(Stored data)
+===+

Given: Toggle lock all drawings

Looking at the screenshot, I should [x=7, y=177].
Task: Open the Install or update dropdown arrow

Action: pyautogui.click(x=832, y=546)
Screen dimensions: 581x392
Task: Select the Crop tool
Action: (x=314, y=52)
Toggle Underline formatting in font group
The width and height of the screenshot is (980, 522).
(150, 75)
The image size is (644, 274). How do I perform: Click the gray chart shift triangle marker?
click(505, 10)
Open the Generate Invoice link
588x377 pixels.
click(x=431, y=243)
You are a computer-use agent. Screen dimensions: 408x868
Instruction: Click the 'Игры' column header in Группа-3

+===+

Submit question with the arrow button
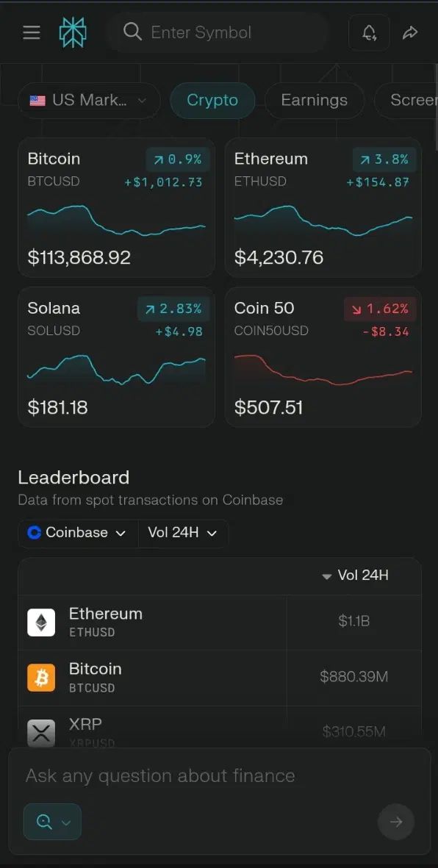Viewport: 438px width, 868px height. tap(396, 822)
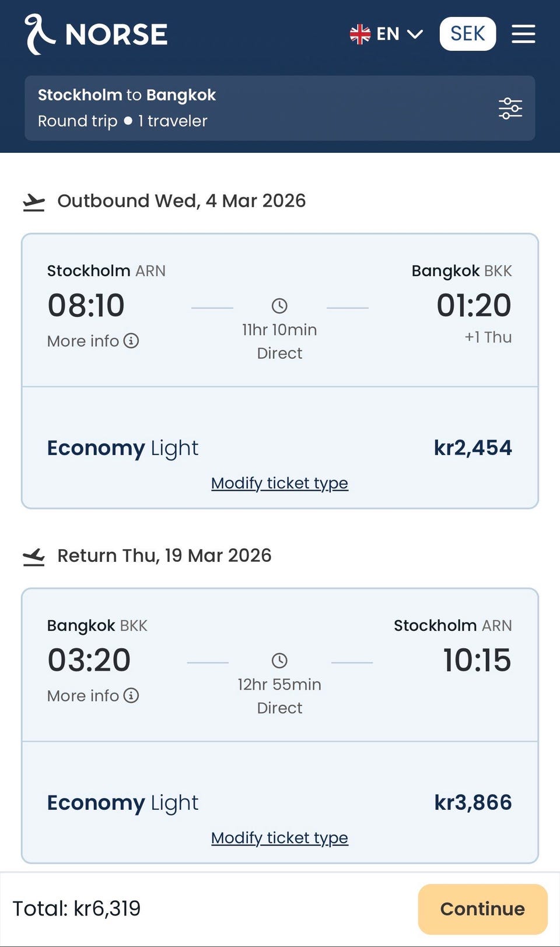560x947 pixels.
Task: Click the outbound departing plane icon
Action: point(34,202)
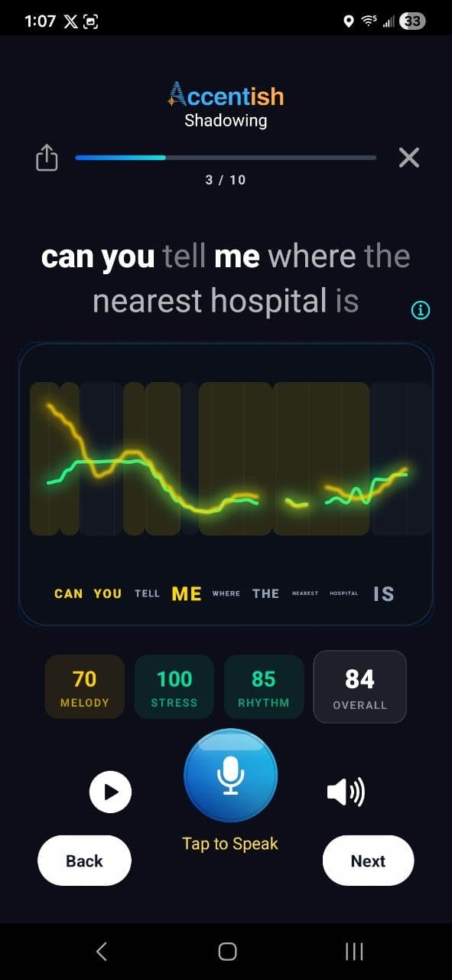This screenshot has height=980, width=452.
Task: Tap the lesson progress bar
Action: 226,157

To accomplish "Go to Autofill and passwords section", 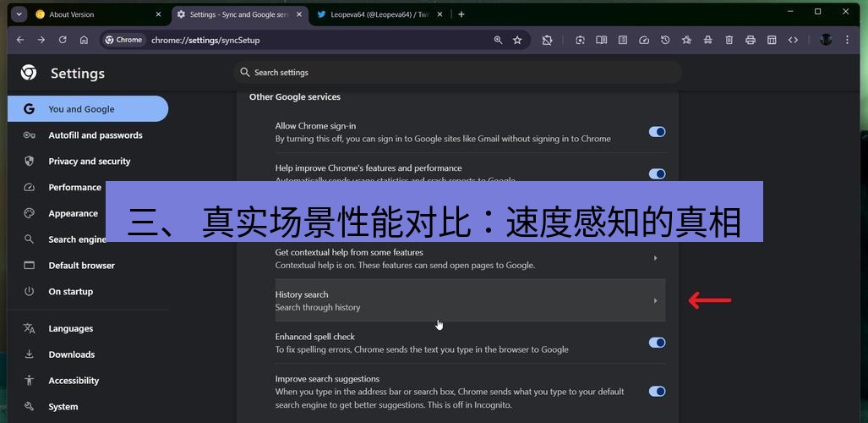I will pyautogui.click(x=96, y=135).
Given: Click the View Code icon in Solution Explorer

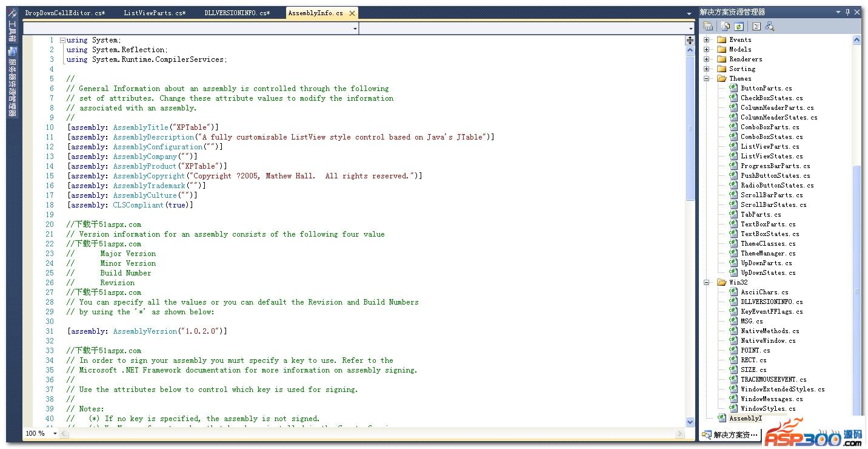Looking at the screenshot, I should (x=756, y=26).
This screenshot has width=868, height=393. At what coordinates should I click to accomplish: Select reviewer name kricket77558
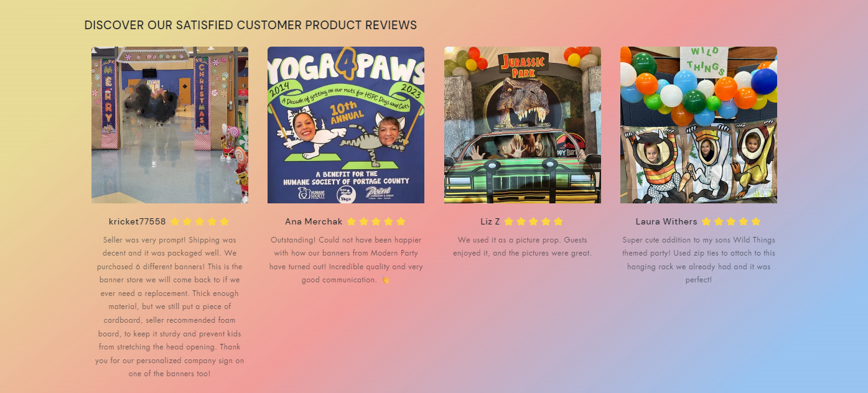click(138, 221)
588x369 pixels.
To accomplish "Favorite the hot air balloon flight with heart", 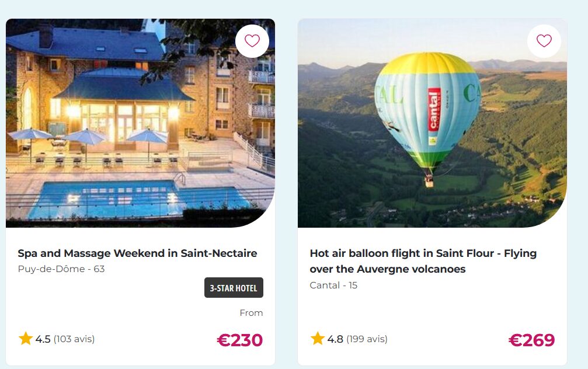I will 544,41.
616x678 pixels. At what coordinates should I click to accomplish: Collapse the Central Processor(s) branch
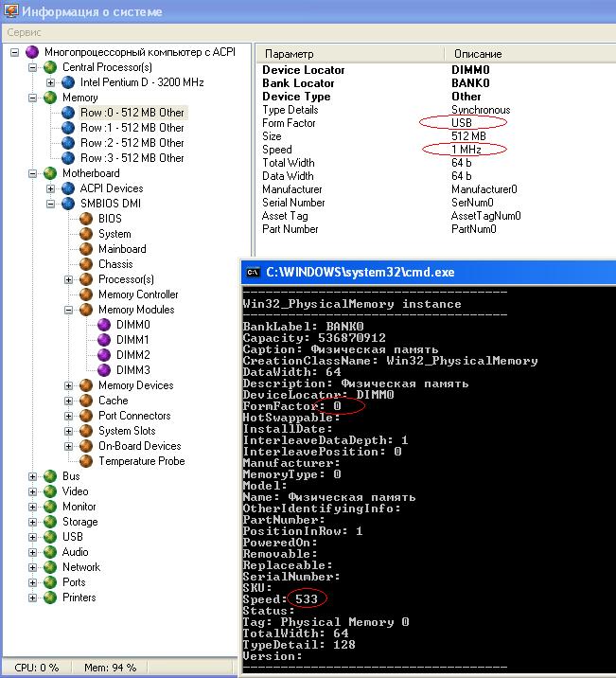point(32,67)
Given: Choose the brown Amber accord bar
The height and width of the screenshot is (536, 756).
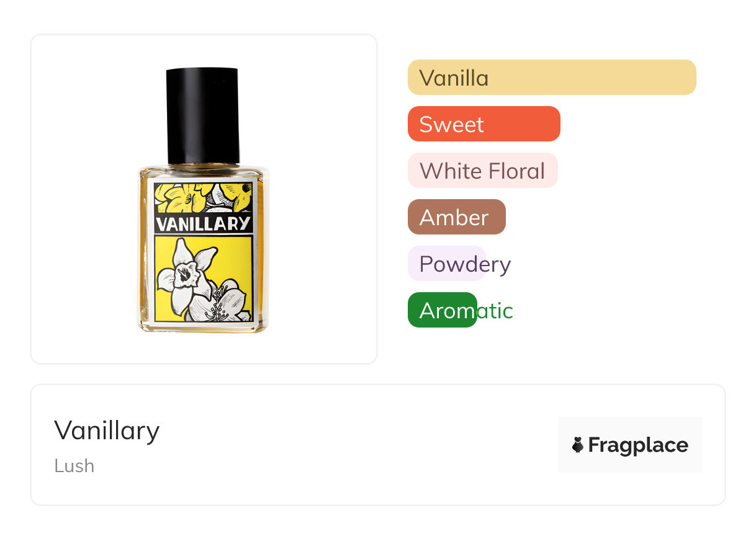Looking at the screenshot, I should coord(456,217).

+===+

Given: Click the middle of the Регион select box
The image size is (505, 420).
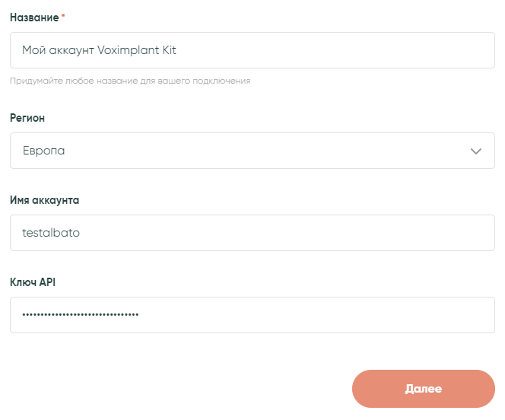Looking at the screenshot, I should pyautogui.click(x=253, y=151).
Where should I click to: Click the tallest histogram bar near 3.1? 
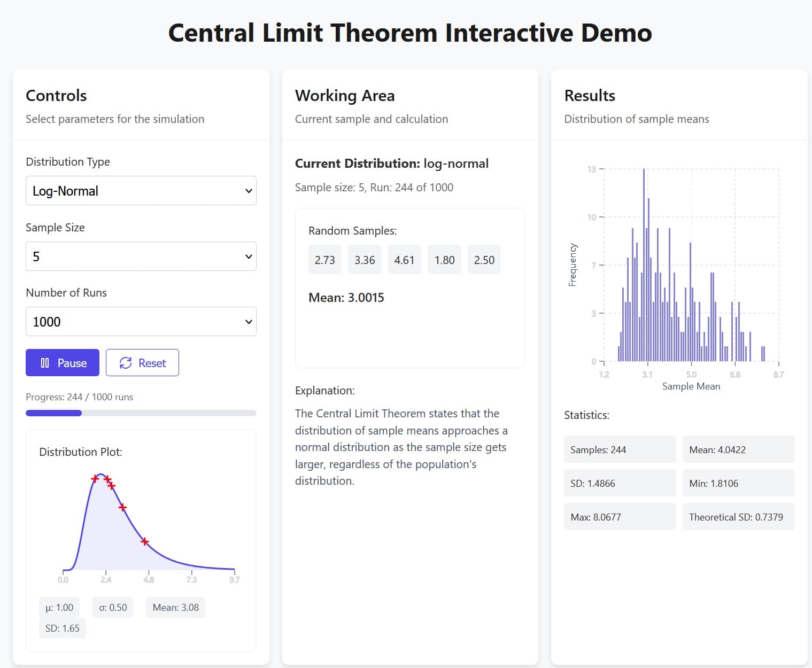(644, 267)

+===+

* TASK DIRECTIONS *
Working from the data above, extract solely the lines from the one containing "The image size is (644, 274)." through the one containing "Instruction: Click the", exactly as they appear, both included.

* WRITTEN SOLUTION *
The image size is (644, 274). How do I perform: Click the gray chart shift triangle marker?
click(505, 10)
Open the Generate Invoice link
588x377 pixels.
click(x=431, y=243)
You are a computer-use agent. Screen dimensions: 408x868
Instruction: Click the 'Игры' column header in Группа-3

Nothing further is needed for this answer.